In an unconscious patient

For unconscious patients, here are the first aids you can provide:

  • Call an ambulance immediately or ask someone else to call the nearest ambulance and hospital.
  • While waiting for help to arrive, lay the patient on a flat surface and perform CPR (cardiopulmonary resuscitation).
  • For those who haven't received CPR training, just do chest compressions. This is done by placing one palm on the center of the victim's chest, then placing the other hand on top of the first hand., then release.Perform follow-up chest compressions 100-120 times per minute until help arrives or the patient responds. Alternate with another helper if you are tired of doing CPR on your own.

  • For those who have been trained, you can do CPR with the help of breath.
  • If you have an AED (automated external defibrillator) nearby, take advantage of it. You just need to turn it on and follow the voice guidance that comes out of the AED regarding the steps for using the AED.
  • Take the patient immediately to the nearest hospital emergency room.

If you are having a heart attack yourself, immediately stop whatever activity you are doing and find a safe place. Notify those closest to you and ask them to call an ambulance immediately. If available, immediately take nitroglycerin or aspirin drugs that have been prescribed by a doctor.

You are not advised to go to the hospital by driving your own vehicle unless it is absolutely necessary, because you could get into an accident.

Those are some heart attack first aid that you can do. Help should be given as soon as possible. The sooner the patient arrives at the hospital, the greater his life expectancy and the lesser the risk of extensive heart damage.
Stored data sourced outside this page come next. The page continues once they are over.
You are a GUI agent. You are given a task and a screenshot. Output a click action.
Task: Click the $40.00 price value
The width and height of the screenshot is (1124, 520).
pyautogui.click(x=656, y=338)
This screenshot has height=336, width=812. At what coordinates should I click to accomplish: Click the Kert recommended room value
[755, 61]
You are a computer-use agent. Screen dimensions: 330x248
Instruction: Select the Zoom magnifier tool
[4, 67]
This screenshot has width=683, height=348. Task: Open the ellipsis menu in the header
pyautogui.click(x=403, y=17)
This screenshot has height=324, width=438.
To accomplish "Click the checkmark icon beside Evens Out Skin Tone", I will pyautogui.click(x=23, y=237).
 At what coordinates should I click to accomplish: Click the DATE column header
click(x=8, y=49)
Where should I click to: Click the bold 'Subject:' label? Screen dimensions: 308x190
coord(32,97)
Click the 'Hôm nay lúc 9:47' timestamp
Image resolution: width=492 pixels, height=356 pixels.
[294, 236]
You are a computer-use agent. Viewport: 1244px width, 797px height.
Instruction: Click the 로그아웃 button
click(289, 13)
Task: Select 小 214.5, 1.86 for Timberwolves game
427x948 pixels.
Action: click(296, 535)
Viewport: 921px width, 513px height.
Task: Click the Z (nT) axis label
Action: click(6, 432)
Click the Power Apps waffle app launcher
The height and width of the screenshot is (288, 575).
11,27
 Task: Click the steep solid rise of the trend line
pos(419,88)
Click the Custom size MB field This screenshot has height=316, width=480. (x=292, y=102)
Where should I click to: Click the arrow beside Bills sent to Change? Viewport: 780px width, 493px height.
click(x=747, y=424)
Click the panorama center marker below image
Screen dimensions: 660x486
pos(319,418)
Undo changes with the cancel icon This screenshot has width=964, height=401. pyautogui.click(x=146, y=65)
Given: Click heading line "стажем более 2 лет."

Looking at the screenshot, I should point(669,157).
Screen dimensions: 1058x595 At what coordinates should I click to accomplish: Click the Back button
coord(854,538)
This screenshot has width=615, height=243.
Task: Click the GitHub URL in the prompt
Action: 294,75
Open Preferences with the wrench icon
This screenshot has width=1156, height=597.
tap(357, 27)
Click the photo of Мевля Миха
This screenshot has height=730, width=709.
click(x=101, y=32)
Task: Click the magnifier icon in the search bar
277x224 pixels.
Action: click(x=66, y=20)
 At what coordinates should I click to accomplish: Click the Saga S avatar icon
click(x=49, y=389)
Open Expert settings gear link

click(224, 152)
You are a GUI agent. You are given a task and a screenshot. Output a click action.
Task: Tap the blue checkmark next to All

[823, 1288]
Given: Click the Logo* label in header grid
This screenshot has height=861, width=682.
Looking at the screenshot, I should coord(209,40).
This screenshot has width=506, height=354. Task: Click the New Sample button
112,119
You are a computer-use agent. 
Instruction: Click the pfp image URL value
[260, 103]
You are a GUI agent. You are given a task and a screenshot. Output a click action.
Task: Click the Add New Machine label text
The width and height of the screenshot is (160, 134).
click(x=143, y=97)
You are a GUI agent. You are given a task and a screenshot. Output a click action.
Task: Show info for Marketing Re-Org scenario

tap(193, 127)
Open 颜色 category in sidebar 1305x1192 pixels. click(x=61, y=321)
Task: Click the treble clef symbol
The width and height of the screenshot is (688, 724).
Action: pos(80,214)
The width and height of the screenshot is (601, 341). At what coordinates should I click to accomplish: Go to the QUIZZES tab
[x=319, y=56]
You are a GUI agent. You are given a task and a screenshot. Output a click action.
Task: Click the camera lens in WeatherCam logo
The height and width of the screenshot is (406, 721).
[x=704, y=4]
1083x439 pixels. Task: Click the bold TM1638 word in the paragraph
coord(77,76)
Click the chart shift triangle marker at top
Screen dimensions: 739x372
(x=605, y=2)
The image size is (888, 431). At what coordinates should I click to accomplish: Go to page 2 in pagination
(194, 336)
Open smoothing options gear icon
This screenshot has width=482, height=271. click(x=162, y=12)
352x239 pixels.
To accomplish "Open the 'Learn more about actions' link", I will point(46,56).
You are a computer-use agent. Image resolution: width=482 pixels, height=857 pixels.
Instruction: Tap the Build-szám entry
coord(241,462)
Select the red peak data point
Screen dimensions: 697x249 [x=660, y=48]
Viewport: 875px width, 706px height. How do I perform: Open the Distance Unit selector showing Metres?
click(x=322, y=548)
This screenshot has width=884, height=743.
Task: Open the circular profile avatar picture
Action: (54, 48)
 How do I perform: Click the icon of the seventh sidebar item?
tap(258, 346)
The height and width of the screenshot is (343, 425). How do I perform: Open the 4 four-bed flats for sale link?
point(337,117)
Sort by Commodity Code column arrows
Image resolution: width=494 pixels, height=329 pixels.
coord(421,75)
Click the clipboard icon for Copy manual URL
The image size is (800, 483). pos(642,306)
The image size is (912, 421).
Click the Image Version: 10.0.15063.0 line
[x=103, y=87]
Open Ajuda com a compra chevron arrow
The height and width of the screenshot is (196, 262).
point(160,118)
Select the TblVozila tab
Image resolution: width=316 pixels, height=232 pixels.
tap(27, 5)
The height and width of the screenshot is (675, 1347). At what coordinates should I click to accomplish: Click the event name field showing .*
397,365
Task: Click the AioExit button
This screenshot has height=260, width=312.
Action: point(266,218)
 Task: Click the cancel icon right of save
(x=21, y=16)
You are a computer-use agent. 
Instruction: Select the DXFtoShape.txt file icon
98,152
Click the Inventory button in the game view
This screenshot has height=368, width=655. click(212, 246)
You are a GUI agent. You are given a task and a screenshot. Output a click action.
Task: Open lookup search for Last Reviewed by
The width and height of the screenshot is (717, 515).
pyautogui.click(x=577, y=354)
If you or your family have conditions that increase the risk of having a heart attack, such as high blood pressure, high cholesterol, and diabetes, make sure the medication given by the doctor is taken regularly and checks with the doctor are also carried out on time according to schedule.

Ask the doctor about the symptoms and what actions can be taken or what drugs can be taken in the event of a heart attack. Make sure other family or people closest to the sufferer also know about this.